____ EXTRACTED ENTRIES
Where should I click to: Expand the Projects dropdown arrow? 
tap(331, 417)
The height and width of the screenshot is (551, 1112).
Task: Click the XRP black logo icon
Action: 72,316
________
● **WORK REQUEST**
All lines in the listing above should be written out again exactly.

● **RESPONSE**
Where should I click to: Expand the Projects dropdown arrow? 
tap(331, 417)
The height and width of the screenshot is (551, 1112).
Task: Click the XRP black logo icon
Action: 72,316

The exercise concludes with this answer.